Even though he had already served his jail time while in custody, Mkheiter was then kept behind bars, for "his own safety", according to authorities.
Mkheitir had been accused of challenging decisions taken by the Prophet Muhammad and his companions during holy wars in the seventh century.
He had also attacked the mistreatment of the country's black population, blasting "an iniquitous social order" with an underclass that was "marginalized and discriminated against from birth," and to which he belongs.
Modern-day slavery in Mauritania, under a hereditary system of servitude, forces members of the "slave" caste to work for little or no pay as cattle herders and domestic servants, despite an official ban.
'Caste issue, not religion'
"The state made it out to be a religious case but it was a question of caste, of racism in Mauritania," he said.

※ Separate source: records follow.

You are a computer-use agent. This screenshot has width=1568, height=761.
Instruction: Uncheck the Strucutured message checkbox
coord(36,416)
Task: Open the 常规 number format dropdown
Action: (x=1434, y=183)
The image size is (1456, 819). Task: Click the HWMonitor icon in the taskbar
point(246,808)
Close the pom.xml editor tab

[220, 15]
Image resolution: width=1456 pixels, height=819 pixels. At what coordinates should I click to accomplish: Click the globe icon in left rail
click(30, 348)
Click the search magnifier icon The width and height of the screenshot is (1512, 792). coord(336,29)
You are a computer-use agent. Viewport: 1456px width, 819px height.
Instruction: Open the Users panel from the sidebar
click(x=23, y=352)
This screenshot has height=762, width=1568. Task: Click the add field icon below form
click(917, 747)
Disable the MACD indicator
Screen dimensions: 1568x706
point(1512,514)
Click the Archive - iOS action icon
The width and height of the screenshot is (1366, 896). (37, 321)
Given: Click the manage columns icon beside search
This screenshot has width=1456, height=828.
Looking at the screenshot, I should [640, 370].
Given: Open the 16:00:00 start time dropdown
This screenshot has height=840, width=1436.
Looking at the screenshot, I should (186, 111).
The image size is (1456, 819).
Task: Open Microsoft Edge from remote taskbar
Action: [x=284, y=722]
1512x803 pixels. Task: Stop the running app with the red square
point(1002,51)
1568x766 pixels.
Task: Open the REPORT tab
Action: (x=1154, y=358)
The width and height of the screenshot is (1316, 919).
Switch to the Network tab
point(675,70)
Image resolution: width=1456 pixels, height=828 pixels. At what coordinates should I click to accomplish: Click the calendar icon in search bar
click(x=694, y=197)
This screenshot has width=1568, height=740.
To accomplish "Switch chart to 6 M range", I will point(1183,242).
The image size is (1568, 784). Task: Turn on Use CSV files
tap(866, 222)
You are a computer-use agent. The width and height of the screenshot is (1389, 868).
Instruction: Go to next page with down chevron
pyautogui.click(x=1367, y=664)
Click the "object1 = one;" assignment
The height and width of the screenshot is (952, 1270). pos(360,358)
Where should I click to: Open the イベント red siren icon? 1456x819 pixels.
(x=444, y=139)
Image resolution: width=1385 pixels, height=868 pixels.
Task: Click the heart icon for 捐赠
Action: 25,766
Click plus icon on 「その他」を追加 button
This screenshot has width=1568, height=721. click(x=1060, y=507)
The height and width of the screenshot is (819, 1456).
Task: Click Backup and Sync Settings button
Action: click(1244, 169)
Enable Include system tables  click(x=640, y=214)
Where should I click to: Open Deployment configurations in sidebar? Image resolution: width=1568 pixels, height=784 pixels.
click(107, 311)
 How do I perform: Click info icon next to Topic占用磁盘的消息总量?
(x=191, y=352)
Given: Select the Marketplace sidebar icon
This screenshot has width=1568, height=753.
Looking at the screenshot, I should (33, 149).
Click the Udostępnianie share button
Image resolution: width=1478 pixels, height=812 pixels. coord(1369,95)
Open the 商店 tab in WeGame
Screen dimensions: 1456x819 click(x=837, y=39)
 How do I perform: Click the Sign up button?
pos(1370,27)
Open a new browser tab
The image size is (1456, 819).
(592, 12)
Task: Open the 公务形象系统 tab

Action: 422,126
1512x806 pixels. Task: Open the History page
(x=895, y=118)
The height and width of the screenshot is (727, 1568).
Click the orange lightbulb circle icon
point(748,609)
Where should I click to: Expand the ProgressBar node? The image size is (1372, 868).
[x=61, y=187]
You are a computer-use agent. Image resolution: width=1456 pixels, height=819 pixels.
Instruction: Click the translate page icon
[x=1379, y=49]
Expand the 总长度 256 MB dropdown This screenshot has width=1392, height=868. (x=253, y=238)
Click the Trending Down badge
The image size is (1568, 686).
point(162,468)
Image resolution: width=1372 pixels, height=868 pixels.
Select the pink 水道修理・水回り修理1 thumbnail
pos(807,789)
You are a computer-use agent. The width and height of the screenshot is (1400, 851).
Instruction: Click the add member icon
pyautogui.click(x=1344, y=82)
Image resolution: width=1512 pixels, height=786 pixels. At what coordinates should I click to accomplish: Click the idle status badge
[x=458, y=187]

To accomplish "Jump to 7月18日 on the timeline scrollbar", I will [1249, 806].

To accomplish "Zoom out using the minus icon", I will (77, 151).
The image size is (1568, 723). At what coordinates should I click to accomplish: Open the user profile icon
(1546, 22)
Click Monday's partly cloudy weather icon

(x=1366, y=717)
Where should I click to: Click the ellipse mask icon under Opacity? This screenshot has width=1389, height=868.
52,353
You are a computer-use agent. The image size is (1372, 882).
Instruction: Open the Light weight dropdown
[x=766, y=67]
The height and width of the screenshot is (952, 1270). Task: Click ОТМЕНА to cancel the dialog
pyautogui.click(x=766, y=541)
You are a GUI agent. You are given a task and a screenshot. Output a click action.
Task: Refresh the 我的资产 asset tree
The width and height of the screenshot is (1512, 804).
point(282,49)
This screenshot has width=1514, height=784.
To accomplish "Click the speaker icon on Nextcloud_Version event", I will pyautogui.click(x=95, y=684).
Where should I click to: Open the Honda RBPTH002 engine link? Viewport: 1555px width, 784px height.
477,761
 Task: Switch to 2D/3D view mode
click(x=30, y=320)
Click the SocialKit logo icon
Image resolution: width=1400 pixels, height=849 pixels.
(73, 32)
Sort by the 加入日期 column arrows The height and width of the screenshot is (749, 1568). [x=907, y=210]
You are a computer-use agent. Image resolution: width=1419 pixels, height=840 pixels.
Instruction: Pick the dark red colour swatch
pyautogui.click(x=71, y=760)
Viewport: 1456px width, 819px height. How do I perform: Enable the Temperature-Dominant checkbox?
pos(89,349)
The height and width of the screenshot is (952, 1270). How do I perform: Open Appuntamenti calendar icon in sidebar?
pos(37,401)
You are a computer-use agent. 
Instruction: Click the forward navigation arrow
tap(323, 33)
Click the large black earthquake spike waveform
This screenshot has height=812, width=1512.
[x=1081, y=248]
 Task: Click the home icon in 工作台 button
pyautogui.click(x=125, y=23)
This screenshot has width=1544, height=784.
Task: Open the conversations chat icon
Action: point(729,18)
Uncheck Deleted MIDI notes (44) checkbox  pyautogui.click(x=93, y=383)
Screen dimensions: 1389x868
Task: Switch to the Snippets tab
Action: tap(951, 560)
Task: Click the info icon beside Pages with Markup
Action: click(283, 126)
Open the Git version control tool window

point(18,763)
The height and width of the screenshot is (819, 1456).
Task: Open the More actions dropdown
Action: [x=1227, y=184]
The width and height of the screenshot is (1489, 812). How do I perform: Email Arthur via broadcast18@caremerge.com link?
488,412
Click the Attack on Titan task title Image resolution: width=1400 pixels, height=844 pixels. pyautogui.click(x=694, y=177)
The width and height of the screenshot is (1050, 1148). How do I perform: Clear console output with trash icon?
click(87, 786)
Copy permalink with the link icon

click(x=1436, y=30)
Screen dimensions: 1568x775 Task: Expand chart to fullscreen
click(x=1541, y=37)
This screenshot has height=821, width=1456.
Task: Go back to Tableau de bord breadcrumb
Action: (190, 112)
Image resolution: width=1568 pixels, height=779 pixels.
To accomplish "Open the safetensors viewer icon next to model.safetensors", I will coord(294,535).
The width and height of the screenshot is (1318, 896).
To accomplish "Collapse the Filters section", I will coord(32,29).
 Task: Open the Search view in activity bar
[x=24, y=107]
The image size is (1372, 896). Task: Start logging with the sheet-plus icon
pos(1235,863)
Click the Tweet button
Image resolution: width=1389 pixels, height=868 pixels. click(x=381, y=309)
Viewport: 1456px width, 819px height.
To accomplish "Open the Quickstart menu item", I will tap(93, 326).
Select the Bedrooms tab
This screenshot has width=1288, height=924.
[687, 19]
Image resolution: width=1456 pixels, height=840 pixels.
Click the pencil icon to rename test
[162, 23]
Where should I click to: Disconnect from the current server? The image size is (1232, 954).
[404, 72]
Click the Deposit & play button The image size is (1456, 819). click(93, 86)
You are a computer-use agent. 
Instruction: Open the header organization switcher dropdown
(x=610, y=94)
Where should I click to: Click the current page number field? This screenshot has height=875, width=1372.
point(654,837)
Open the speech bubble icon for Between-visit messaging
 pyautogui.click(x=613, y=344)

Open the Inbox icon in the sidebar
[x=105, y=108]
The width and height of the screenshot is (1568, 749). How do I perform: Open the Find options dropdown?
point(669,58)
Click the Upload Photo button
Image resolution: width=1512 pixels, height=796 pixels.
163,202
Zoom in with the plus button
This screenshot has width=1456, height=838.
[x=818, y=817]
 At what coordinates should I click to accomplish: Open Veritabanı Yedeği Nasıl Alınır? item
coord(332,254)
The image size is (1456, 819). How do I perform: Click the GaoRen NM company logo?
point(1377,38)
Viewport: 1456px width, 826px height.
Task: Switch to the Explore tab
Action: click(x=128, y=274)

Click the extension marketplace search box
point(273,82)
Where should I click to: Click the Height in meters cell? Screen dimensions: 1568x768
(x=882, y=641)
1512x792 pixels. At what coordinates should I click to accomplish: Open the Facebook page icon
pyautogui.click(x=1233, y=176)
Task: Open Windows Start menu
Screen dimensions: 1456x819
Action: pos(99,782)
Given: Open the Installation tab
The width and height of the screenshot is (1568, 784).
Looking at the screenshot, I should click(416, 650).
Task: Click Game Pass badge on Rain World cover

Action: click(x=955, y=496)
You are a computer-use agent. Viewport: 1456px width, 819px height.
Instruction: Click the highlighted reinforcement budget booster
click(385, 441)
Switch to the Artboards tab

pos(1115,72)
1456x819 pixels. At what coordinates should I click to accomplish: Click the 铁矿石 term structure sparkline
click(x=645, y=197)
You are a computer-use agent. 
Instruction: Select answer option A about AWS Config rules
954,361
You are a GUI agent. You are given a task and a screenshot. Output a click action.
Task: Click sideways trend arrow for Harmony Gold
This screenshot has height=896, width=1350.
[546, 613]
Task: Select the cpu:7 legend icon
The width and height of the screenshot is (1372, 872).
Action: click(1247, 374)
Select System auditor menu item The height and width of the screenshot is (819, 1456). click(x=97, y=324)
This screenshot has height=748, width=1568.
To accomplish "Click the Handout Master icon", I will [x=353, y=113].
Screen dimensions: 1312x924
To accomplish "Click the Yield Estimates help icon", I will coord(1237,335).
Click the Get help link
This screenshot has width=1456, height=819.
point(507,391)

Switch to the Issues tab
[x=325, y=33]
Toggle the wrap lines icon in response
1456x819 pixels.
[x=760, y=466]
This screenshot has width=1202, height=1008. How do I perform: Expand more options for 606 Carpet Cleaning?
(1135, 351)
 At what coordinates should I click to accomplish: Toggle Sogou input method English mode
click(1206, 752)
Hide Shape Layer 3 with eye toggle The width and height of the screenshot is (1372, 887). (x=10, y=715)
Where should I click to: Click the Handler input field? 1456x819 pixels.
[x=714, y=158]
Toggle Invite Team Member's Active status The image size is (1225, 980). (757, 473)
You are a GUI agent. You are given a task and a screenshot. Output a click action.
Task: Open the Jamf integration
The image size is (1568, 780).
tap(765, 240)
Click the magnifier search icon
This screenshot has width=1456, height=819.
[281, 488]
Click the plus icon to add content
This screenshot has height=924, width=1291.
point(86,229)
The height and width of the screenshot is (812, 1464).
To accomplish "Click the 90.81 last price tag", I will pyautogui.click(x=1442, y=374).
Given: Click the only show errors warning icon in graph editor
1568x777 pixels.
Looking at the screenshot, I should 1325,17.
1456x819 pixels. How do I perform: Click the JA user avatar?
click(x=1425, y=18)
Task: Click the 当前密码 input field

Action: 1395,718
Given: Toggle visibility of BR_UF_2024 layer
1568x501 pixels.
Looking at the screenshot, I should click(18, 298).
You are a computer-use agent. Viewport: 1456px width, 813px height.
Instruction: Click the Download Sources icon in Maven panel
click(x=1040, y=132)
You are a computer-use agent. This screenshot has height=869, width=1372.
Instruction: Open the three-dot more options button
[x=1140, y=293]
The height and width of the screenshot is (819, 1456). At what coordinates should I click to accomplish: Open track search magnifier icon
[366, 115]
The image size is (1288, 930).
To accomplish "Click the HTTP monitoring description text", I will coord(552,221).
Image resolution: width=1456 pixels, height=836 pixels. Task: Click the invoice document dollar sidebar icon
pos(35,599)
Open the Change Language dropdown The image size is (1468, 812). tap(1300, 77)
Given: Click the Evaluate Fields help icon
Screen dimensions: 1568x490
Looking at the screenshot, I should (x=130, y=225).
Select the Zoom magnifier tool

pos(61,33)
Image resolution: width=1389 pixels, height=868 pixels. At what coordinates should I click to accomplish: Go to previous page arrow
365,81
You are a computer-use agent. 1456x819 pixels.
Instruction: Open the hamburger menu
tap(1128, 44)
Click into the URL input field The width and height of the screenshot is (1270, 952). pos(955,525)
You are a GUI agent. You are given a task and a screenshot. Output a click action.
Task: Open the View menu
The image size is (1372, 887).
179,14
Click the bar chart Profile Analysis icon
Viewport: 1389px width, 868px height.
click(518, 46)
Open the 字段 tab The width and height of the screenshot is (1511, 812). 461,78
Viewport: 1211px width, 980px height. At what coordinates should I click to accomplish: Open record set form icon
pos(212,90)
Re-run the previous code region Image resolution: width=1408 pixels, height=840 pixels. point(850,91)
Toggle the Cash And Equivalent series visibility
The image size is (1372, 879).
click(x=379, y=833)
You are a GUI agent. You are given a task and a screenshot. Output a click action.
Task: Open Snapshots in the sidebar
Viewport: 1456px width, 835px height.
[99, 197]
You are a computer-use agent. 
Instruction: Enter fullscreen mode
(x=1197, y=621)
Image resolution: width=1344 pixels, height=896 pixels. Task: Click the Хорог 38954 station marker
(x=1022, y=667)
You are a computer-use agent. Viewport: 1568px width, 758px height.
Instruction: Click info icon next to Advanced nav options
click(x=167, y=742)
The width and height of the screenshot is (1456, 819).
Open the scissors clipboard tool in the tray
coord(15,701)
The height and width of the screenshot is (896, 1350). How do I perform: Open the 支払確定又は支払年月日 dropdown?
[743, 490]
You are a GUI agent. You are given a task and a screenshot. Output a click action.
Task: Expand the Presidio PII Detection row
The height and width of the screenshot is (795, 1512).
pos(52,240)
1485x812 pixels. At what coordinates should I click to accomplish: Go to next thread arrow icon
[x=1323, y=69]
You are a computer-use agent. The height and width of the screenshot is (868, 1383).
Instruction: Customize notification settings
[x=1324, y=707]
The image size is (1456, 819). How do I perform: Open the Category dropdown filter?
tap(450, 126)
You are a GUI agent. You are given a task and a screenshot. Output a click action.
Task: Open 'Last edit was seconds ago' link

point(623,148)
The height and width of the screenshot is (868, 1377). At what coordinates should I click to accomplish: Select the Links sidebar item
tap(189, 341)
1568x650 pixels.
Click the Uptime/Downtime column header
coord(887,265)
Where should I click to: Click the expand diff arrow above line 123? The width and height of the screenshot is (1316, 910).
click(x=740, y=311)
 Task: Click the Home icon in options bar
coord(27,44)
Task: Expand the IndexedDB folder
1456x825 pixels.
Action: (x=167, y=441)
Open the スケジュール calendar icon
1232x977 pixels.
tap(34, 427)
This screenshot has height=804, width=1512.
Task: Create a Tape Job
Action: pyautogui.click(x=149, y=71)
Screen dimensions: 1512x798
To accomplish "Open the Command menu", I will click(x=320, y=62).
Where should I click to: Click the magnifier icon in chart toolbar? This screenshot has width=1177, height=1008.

"Many Mauritanians have spoken of religion using worse terms but they were neither arrested nor thrown in prison because they were upper class. The state wants a racist country," where the Beidanes rule supreme, he said, referring to the dominant Arab-Berber class.
"This caste governs the state in the name of religion and it will not give it up easily."
The solution, he said, was a "secular state", which he conceded was "very difficult" but "not impossible", saying "determined youths" could usher in a "social revolution."
Mkheitir's parents, fearing for their lives, had sold their possessions in Mauritania in late 2016 and left for France via Senegal.
Mkheitir's wife was forced into a divorce and then married off to someone else under pressure.
An accountant by training, Mkheitir still hopes to return home but has chosen France, "the country of freedom," to live for the present.
He learned French while in prison, scribbling imaginary conversations in French "between myself and another soul" in a notebook which became a "friend, a companion with whom I could share everything."
It will serve as the basis for a book on his story. The title? "A temporary death."